Sor Juana, the most radical decolonial thinker

In his Allegoric Neptune (Neptuo Alegórico) the Mexican philosopher Sor Juana Inés de la Cruz offered the first decolonial argument. For her, Spain had no originary and legitimate claims on Christianity. The latter was a religion coming from the Far East. The only credit of Spain was to have offered Christ shelter in the Iberic Peninsula. There are no national gods. On the contrary, gods are always foreigners, seeking for a temporary home. But the nun went even further. Not only was Spain’s national religion imported from the Far East.

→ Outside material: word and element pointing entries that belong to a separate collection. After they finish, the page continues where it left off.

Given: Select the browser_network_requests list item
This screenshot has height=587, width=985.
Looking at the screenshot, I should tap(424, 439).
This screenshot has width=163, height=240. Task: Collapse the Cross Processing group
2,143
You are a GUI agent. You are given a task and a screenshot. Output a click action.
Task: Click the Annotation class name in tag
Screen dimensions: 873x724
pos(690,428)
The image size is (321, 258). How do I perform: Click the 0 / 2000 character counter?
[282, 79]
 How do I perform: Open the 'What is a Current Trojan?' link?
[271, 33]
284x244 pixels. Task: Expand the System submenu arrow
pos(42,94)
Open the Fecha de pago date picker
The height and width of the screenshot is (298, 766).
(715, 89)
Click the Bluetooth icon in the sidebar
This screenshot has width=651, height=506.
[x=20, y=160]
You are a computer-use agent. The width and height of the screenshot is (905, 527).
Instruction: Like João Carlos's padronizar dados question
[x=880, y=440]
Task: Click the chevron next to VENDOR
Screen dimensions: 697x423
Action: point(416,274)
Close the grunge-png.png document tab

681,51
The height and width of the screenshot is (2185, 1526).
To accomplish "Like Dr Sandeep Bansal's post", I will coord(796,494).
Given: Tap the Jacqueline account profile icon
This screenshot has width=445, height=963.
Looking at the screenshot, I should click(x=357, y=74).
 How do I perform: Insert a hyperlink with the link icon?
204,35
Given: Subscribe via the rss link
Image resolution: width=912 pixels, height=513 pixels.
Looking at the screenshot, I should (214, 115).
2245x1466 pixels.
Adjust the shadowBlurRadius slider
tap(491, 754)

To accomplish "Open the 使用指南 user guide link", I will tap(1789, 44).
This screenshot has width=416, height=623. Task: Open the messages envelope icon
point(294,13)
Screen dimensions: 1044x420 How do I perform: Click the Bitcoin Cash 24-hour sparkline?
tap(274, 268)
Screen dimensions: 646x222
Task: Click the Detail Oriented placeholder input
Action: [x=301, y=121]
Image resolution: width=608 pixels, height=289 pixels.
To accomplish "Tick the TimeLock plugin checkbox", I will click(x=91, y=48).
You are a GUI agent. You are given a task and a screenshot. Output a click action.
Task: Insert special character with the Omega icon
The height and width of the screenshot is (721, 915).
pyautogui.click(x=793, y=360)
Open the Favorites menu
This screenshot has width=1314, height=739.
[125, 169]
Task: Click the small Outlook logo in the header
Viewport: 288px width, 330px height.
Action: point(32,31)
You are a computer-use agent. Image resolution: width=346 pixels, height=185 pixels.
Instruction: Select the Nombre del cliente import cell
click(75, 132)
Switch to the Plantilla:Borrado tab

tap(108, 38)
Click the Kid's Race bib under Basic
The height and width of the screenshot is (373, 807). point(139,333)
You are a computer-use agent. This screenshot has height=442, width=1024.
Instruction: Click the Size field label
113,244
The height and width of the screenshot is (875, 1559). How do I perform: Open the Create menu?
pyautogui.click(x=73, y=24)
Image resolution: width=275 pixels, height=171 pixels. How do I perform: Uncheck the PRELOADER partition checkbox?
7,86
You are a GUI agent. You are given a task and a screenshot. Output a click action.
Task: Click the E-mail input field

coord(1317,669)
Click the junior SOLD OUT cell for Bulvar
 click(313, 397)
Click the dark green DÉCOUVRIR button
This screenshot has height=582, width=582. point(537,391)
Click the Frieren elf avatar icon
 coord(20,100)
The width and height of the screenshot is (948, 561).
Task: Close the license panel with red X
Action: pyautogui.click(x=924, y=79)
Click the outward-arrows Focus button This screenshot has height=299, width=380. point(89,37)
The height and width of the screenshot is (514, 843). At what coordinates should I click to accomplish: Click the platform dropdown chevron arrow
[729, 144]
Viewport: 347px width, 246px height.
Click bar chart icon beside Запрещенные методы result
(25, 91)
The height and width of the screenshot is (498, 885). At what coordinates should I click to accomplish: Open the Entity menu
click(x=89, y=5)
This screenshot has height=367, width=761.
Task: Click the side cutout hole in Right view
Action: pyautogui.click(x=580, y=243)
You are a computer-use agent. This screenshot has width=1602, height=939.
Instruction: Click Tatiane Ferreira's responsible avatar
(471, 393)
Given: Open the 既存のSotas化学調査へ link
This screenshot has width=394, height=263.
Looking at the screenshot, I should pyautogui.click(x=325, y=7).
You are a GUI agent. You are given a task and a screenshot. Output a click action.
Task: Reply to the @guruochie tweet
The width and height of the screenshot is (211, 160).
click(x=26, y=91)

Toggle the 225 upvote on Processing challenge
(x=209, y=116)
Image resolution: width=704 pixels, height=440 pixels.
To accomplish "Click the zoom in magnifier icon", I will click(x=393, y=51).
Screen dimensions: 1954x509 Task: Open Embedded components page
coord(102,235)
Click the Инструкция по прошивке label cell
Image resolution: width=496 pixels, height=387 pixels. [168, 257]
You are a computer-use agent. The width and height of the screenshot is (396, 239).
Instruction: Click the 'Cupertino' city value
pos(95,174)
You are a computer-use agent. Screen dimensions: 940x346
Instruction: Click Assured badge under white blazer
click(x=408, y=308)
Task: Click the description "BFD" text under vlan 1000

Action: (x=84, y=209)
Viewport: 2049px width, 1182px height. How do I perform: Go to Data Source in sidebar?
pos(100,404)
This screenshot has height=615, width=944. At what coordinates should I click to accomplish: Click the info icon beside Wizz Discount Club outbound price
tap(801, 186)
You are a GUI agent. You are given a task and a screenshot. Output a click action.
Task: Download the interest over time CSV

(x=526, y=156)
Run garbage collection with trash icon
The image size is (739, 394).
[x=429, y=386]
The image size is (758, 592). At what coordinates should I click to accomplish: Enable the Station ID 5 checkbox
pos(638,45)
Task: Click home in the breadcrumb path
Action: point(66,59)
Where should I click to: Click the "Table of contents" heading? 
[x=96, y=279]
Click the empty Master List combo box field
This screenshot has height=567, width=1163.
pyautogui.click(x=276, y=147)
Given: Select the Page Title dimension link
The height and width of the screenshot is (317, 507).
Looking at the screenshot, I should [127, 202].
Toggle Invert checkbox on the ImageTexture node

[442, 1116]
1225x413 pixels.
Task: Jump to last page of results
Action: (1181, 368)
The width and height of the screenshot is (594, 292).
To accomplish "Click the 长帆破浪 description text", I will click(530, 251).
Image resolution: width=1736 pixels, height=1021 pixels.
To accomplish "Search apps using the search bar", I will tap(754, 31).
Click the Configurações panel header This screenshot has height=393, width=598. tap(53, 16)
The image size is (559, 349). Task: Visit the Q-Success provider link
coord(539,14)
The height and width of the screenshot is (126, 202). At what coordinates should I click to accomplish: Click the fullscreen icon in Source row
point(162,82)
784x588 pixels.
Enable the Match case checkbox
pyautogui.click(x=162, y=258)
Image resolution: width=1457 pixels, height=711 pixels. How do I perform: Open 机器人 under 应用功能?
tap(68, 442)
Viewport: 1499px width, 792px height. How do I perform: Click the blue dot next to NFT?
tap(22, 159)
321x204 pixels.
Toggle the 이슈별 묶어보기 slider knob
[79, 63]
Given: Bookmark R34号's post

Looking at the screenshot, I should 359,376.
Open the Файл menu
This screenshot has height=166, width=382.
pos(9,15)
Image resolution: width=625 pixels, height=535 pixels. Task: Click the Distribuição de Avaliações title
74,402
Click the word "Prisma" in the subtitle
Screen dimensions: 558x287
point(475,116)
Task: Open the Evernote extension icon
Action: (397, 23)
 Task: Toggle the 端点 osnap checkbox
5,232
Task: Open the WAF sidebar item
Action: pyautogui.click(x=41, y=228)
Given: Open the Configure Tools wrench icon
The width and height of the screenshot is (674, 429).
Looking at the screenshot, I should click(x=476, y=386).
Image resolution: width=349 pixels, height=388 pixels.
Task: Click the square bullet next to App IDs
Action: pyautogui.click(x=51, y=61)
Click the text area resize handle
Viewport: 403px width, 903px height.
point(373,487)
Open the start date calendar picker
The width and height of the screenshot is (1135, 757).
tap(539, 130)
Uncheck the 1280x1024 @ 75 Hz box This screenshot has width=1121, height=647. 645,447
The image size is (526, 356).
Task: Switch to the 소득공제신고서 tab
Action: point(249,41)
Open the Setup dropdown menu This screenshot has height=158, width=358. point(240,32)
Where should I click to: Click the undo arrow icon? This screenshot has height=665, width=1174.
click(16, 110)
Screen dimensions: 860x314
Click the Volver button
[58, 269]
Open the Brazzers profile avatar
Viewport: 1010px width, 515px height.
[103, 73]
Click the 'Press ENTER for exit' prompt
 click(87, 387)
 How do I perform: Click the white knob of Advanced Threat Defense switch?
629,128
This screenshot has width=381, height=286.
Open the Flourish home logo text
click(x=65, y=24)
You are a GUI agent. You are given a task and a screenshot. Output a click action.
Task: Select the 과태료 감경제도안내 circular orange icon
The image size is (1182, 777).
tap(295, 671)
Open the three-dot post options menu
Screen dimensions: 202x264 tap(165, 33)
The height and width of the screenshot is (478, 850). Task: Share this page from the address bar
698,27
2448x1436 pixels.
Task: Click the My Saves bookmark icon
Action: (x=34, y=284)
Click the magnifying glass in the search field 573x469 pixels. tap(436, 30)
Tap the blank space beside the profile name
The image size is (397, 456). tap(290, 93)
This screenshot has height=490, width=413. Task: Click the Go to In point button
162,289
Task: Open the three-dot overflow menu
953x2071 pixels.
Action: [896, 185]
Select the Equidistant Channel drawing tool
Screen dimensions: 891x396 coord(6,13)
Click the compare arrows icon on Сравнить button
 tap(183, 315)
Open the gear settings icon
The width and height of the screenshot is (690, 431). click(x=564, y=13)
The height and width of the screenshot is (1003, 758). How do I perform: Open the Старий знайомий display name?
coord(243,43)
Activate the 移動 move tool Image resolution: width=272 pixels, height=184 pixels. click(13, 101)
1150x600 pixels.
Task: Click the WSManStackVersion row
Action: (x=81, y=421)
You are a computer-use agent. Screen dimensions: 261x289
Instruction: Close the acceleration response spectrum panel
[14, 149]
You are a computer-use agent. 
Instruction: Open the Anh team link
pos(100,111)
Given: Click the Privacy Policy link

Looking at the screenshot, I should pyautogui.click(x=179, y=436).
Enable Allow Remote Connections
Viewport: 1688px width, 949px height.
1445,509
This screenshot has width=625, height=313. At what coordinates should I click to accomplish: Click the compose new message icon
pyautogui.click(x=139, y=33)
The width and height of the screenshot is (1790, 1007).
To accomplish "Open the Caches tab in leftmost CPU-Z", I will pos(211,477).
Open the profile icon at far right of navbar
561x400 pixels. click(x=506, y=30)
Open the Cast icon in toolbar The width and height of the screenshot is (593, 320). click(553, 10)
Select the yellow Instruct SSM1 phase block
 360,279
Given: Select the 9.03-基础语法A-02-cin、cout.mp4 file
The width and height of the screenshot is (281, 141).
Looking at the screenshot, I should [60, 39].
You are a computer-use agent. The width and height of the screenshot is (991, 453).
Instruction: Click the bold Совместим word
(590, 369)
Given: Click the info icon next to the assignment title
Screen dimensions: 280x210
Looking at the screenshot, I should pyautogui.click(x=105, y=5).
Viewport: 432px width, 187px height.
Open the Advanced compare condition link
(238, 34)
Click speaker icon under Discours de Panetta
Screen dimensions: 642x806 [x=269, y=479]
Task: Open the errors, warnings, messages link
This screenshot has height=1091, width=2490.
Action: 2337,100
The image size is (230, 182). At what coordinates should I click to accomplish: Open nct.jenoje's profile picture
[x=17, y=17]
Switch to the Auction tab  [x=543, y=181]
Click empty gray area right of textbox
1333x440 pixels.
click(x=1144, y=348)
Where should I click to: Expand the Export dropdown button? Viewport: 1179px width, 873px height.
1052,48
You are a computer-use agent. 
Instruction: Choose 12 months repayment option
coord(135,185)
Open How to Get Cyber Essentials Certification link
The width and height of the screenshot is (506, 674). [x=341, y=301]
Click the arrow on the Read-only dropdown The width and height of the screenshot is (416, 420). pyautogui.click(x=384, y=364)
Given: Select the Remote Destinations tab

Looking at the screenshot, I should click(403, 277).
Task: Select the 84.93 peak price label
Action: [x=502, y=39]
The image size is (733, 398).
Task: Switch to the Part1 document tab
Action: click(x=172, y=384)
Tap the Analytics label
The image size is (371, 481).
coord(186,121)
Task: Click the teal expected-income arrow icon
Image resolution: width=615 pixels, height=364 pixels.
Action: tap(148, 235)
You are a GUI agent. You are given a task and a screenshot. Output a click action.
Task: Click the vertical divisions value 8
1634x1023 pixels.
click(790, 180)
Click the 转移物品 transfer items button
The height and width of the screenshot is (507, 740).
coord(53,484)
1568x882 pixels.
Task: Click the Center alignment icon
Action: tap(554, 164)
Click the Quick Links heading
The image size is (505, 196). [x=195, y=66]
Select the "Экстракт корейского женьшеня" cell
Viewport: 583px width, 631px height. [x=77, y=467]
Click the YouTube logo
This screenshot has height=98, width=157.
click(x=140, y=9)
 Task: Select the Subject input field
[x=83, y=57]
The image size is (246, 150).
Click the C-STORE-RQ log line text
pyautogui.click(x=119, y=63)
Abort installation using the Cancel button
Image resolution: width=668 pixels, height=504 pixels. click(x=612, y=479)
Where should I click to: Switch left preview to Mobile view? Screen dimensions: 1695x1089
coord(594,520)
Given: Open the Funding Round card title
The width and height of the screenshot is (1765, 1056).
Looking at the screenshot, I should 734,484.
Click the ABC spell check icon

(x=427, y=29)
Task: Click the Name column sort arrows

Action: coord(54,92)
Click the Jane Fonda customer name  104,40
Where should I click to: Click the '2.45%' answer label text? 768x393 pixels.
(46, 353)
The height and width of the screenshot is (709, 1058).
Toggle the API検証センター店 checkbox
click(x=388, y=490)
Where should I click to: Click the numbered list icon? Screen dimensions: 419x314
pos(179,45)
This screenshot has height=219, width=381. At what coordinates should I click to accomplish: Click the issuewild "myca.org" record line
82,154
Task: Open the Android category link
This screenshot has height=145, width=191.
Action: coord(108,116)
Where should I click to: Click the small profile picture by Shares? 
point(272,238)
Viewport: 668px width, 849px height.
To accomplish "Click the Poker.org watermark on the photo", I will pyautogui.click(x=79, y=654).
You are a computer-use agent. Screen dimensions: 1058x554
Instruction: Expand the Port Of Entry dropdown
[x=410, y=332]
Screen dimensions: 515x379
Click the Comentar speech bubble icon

The names of Christ and Mary were already signs of hospitality of older gods. Before Mary, there was Isis. But such as Isis turned into Mary, the Spanish Mary couldn’t be the last goddess. In the New Spain virgin Mary was highly revered. But her figure absorbed the old mother-god of pre-Columbian societies. Mary was, at the same time, Tonanztin. In Puebla you can find a church dedicated to Santa María Tonanzintla. This was no longer the Spanish, but a Mexican Mary-Tonantzin. Her argument was double. On the first hand, she claimed that the very faith of Spain came from foreign gods. On the other, se claimed that once in America, Christ and Mary and God would transform and intermingle with local gods. Being a Christian nun, she relativized the Christian monopoly on religion framing it in a universal history of religion. She relativized the Spanish claims on Christianity. And she said that Christianity would necessarily transform where it was taught or even imposed. This makes Sor Juana probably the most radical decolonial thinker to date.